La riflessione della prof. Silvia Veroni dopo la visita al museo berlinese sul nazismo
Avevamo previsto la visita alla “Topografia del terrore” nel tardo pomeriggio. Quando siamo arrivati abbiamo trovato ad aspettarci una grande stanza, un parallelepipedo di cristallo, che conteneva pannelli con foto di uomini seri, in uniforme, che stringevano mani, firmavano documenti e costruivano le loro carriere progettando e realizzando orrore.
Ma quando siamo entrati abbiamo trovato ad aspettarci un uomo sorridente che aggiustandosi gli occhiali ci ha trascinato da un punto all’altro della sala dicendo “Guardate…” e ci ha raccontato storie necessarie, osservazioni, riflessioni, suggerimenti, che ci apriva porte perché entrassimo in quel mondo. Con forza. Con leggerezza. Con passione.
Ad un certo punto le ragazze, era sera, erano stanche, dopo uno scambio di sguardi si sono sedute per terra, e lui ha continuato a parlare inclinandosi in avanti, perché quei pensieri, quelle sollecitazioni, quelle storie continuassero ad essere riversate sulle studentesse. Sembrava un travaso.
E mentre, terminata la visita, uscivamo da quel cubo di luce disperdendoci nell’oscurità berlinese mi pareva portassimo dentro di noi un po’ di quella luce.
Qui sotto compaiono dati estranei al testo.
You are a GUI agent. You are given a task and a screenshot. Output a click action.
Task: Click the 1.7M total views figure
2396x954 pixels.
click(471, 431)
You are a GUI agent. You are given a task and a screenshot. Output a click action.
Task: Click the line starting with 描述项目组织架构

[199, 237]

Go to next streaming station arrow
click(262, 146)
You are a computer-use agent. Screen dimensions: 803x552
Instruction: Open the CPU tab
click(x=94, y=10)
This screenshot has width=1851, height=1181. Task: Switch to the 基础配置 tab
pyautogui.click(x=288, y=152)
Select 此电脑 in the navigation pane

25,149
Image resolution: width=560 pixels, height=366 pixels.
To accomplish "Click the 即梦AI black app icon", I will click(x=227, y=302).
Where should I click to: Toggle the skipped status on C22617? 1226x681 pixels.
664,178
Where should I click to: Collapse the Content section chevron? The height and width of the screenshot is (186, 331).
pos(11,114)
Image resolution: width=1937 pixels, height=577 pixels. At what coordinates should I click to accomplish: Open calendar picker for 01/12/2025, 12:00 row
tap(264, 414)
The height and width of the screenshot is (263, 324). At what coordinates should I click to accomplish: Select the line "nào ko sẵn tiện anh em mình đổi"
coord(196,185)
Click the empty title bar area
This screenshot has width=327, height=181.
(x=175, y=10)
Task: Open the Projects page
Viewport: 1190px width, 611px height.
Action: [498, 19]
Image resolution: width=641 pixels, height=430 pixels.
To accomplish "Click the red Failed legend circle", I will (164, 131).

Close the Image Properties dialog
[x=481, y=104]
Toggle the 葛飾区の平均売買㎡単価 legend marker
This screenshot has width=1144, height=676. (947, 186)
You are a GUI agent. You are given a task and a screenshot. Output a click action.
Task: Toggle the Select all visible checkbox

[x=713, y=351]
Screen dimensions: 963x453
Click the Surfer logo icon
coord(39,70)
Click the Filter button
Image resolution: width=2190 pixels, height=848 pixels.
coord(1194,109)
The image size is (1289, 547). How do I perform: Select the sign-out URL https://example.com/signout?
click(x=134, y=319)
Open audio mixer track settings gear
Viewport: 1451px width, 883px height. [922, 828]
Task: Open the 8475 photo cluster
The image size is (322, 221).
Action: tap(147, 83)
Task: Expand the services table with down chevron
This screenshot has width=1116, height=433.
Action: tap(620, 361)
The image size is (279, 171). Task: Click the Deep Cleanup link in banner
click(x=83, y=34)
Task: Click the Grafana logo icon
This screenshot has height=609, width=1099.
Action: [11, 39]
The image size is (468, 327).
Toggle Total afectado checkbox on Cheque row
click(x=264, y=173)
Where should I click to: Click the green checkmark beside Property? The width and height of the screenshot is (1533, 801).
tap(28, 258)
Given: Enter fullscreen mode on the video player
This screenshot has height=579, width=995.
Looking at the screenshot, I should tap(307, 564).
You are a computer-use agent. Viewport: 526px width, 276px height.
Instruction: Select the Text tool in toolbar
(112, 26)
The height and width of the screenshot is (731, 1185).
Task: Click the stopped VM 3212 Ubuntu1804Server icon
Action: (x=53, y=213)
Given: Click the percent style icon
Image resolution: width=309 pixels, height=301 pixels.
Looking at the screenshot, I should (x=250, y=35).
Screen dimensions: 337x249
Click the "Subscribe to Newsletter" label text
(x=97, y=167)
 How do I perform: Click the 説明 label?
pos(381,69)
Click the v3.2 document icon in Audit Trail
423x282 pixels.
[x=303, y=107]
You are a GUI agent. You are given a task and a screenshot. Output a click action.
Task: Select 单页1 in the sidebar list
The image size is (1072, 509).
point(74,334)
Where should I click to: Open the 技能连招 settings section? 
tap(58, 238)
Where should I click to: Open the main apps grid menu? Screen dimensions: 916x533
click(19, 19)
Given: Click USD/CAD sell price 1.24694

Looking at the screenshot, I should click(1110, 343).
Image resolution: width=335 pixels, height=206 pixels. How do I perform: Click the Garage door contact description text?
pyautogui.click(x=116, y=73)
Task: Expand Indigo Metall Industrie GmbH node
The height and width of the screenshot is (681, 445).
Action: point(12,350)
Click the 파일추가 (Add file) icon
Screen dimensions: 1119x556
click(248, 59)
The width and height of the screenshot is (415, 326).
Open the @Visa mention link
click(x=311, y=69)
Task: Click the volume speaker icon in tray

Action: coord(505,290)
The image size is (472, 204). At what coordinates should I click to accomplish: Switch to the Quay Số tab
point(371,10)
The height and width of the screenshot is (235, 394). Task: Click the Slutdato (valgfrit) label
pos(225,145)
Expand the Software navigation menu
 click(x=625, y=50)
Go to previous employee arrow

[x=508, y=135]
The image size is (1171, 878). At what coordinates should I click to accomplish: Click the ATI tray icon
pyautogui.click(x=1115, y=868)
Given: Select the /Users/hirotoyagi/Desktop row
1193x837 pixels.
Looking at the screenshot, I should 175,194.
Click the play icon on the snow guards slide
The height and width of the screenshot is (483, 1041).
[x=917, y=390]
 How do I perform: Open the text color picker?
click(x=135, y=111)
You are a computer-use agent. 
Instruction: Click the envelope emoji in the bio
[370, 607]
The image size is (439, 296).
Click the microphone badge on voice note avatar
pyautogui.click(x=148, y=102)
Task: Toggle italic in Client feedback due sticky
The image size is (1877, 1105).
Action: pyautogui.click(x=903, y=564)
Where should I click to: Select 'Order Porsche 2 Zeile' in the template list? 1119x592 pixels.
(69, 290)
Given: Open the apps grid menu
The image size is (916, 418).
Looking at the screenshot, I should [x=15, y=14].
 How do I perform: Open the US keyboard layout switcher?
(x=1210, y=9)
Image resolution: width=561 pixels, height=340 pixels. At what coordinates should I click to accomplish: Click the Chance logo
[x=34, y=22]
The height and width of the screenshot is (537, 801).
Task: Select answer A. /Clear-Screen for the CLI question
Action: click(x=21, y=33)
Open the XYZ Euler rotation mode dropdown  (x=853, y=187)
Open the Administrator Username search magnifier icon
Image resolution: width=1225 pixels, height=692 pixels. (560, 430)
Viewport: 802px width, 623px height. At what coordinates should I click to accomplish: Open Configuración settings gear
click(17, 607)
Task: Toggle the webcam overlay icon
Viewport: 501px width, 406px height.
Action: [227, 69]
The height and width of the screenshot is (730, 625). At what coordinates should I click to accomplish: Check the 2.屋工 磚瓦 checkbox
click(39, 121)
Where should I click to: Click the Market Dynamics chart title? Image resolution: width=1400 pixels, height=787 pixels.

Pochissimo tempo dopo, rientrate in albergo, inaspettatamente, ho rivisto quella luce.
L’ho vista riflessa sul viso di due studentesse che erano passate in redazione per raccontare, a loro volta, un frammento della loro giornata. I loro volti erano illuminati dalla luce degli schermi del PC, su cui erano chine, a cercare le giuste parole per raccontare. Travasavano in un tempo brevissimo erano passate da oggetti a soggetti di quel travaso.
Ecco, scrivo per dire che essere parte di questo travaso è davvero un privilegio.
E ringrazio tutti coloro che scelgono di farne parte.